Greek workers began a day-long nationwide strike on Wednesday over what they call a “deepening crisis” of rising prices and squeezed incomes, disrupting transport, ferries, schools and public hospitals.
The country’s two biggest labour unions, representing about 2.5 million public and private sector workers, called the general strike expected to culminate in a protest in central Athens.
Greece emerged from a decade of financial crisis in 2018, only for the coronavirus pandemic to bring global travel to a standstill two years later, hurting its vital tourism industry.
Now, soaring energy prices, exacerbated by sanctions against Russia since its invasion of Ukraine in February, have further hurt workers’ pockets.
“For the last 14 years, workers have been carrying the burden of a deep crisis that has affected everyone’s incomes and lives,” said GSEE, the country’s umbrella private sector union.
“As the years go by the crisis is constantly deepening, the burdens remain, our rights are shrinking.”
Greece‘s annual consumer inflation surged to a 25-year high of 7.2% in February on the back of rising energy, housing and transportation costs.
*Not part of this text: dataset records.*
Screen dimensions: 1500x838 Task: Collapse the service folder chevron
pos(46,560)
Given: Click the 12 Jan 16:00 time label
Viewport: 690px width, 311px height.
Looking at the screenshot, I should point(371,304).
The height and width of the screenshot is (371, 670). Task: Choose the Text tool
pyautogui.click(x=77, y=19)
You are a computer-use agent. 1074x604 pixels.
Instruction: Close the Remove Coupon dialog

The government has spent about 3.7 billion euros ($4 billion) since September to alleviate the burden of soaring energy and fuel costs for farmers, households and businesses.
For the striking workers, the measures do not go far enough.
GSEE said in March it had proposed a 13% increase in the monthly gross minimum wage to 751 euros due to soaring inflation.
The conservative government raised the minimum wage by 2% to 663 euros in January and Prime Minister Kyriakos Mitsotakis has promised a second, larger increase from May 1.